Benchmarks of blessing
The human race has always found it helpful to know the size of things, and especially handy if one could measure by a body part—since such a measuring device is always nearby. Thus the foot, the span, and the cubit (the length of the arm from the fingertip to the elbow). There was also the hand (at 4 inches, still used for the height of horses) or the finger. The difficulty, of course—we are not all issued the same sized body parts.
During the reign of Richard Lionheart, the Assize of Measures in 1196 stated that “Throughout the realm there shall be the same yard of the same size and it should be of iron.” I won’t bore you with the continuing evolution of increasingly accurate ways of calculating such things. But man keeps trying to perfect his measurements of finitude.
Who knows the true measure of things? The Maker of all things, of course. Who has not been nonplussed by the words: “The nations are as a drop of a bucket, and are counted as the small dust of the balance: behold, He taketh up the isles as a very little thing…All nations before Him are as nothing; and they are counted to Him less than nothing, and vanity” (Isa. 40:15-17).
And yet… And yet He does measure His creature man as more than nothing. The Saviour gave us a little hope (without inflating our egos) when He said, “Ye are of more value than many sparrows” (Mt 10:31). And, frail clay pots that we are, He poured into us out of His own bounty, a treasure so breathtaking that it was in every way beyond human calculation.
There are hints, however, that this lavish gospel gift can be at least approximated, but in ways that shrink light years to the insignificance of a glow worm’s beams. The apostle Paul shares with us, by divine inspiration, some glimpse at the Metre of the Divine Archives.
For example, we read: “Having predestinated us unto the adoption of sons by Jesus Christ to Himself, according to the good pleasure of His will” (Eph. 1:5). If you can calculate the delight of His infinite heart in accomplishing His own perfect will, you may begin to grasp the wonders of His predetermination of the believer’s sonship, His joy in bringing us to glory.
Or think of this: “In whom we have redemption through His blood, the forgiveness of sins, according to the riches of His grace” (v. 7). You may attempt computing the redemptive value of the Saviour’s blood only if you can measure the “the breadth, and length, and depth, and height” (3:18) of the storehouses of Love’s unsearchable grace. You won’t even come close.

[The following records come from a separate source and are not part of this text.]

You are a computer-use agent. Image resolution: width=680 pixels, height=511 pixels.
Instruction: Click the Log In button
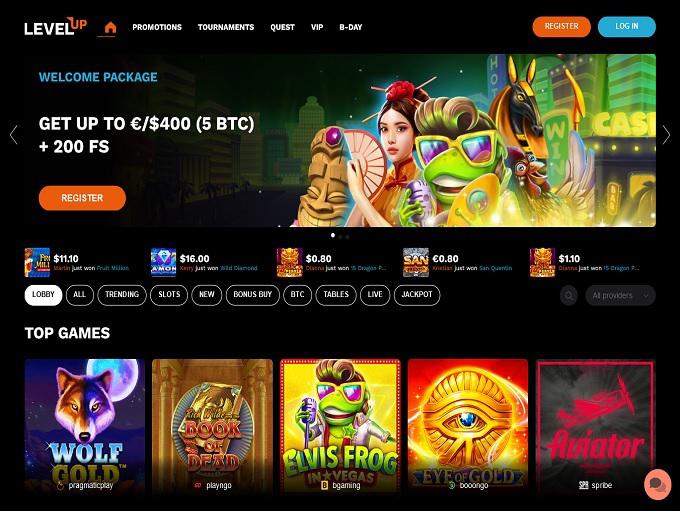pos(627,27)
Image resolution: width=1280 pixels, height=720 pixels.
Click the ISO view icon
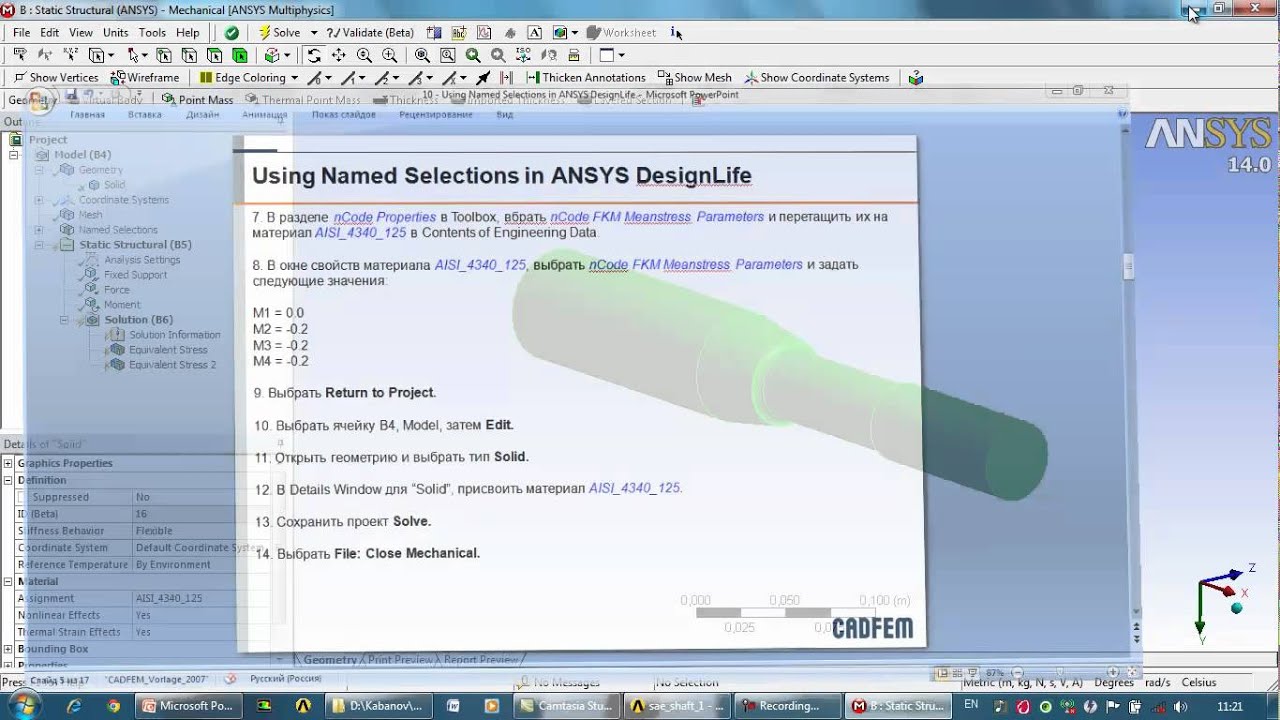click(x=523, y=55)

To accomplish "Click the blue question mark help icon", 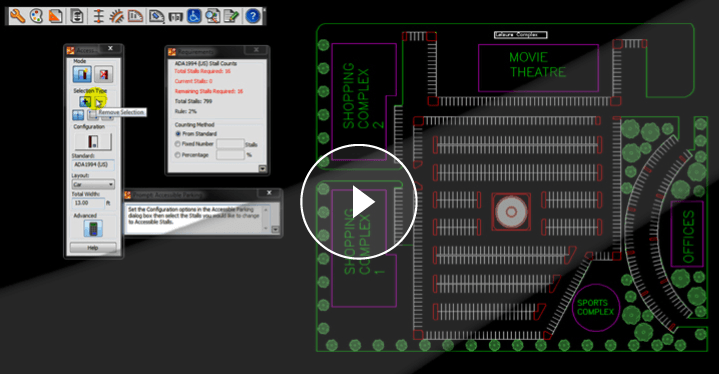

Then try to calculate this, if you can: “Having made known to us the mystery of His will, according to His good pleasure which He has purposed in Himself” (1:9). In other words, if you think you can reach back far enough to grasp God’s predestination, then plumb the depths of Christ’s redemption, do you dare attempt to scale the heights of His inscrutable plans?
In all of this vastness, one thing we do know for sure. The plans designed for our eternal bliss have been made “according to the purpose of Him who worketh all things after the counsel of His own will” (1:11). What He wills, He works. What He plans, He performs. Rest assured.
One more thing we know: “…the exceeding greatness of His power toward us who believe, according to the working of His mighty power” (1:19). Behind His purposes there is power (dunamis), exceeding great power; it is according to the working (energeia, efficiency) of His mighty (ischus, strong) power (kratos, force). Power, power, wonder-working power, the real strong force—all to accomplish His will, to lavish His grace, to reveal His mystery to us.